▸ **DIRECTIONS FOR THIS TASK**
Starting with the line in which "Open About the Commissioner of the Revenue" appears, give back every line exactly as written until the listing ends, excluding pictures.

▸ **ENTRIES SHOWN**
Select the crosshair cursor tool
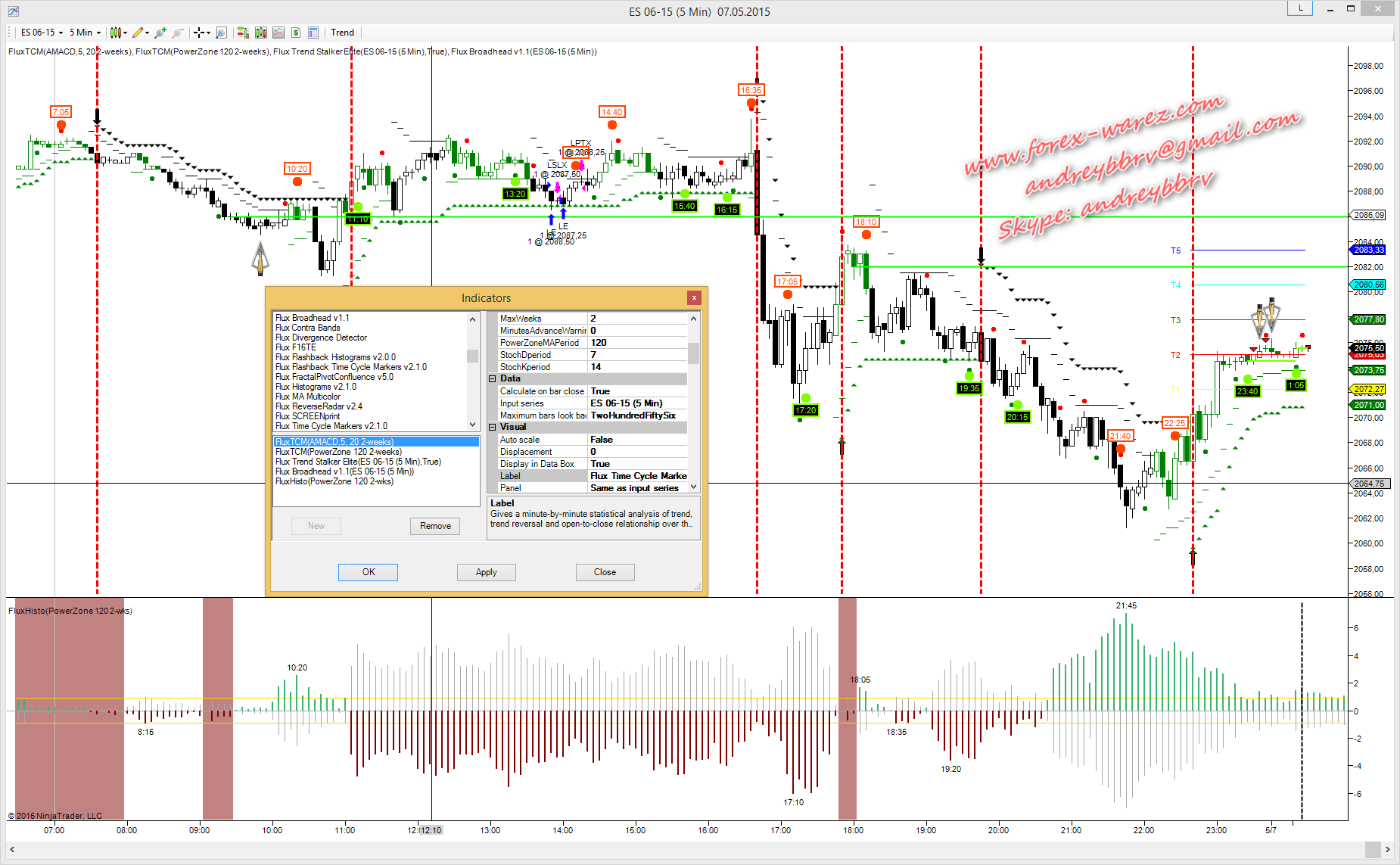click(x=200, y=33)
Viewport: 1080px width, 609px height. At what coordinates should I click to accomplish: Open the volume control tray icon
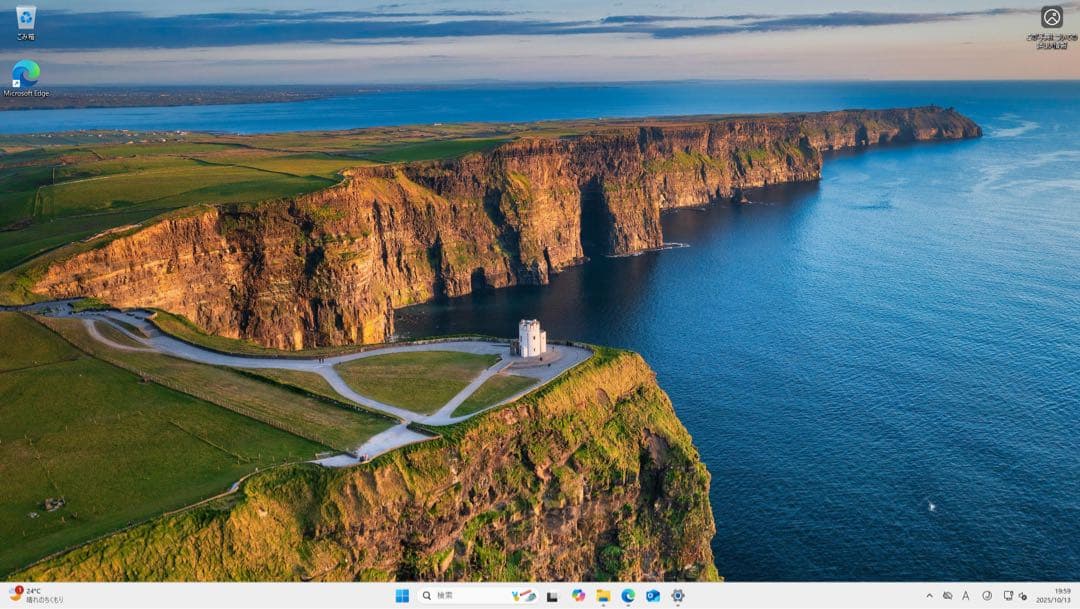[x=1023, y=596]
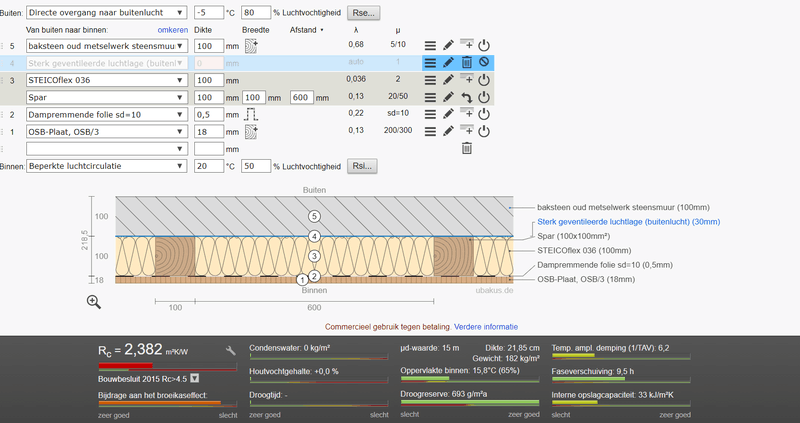Image resolution: width=800 pixels, height=423 pixels.
Task: Open the Verdere informatie link
Action: pos(486,326)
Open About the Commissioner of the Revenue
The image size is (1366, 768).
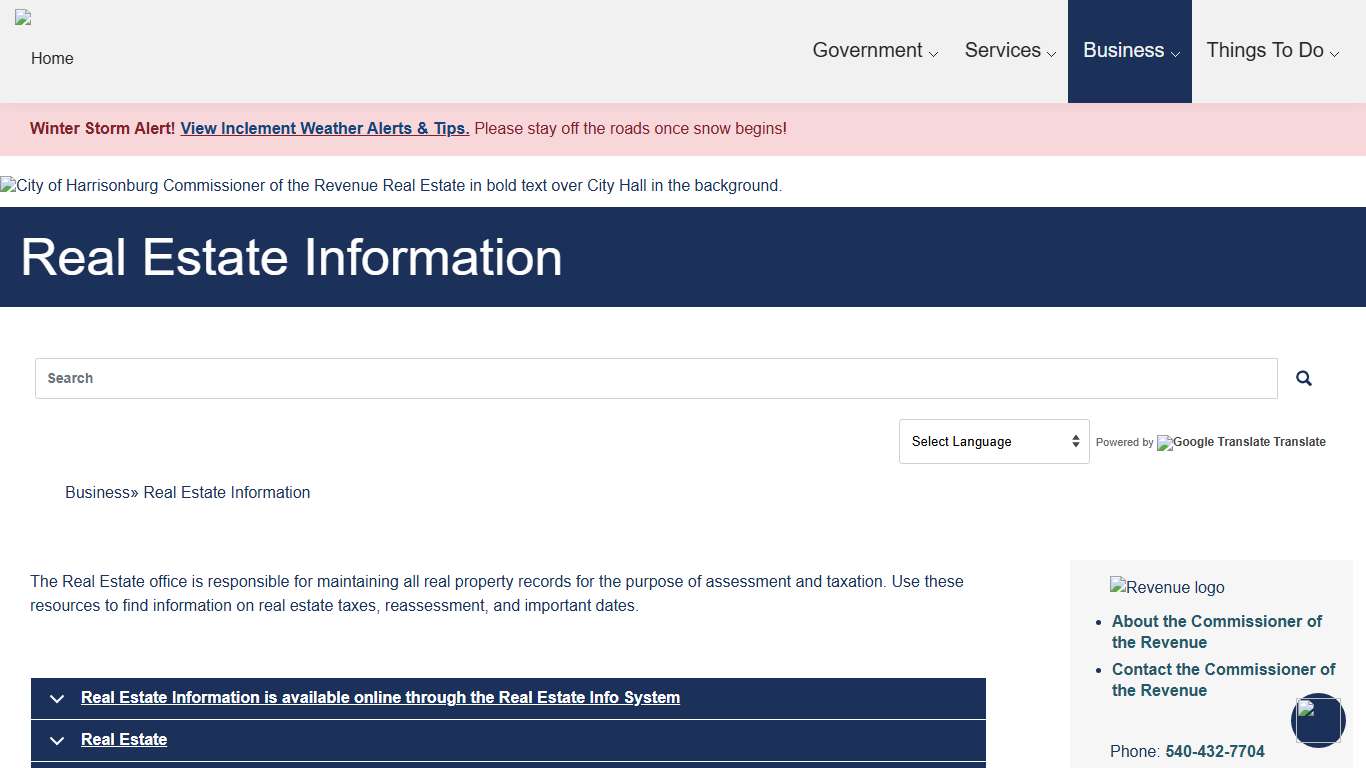click(1216, 632)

▸ **EXPECTED ANSWER**
Open About the Commissioner of the Revenue
The image size is (1366, 768).
click(1216, 632)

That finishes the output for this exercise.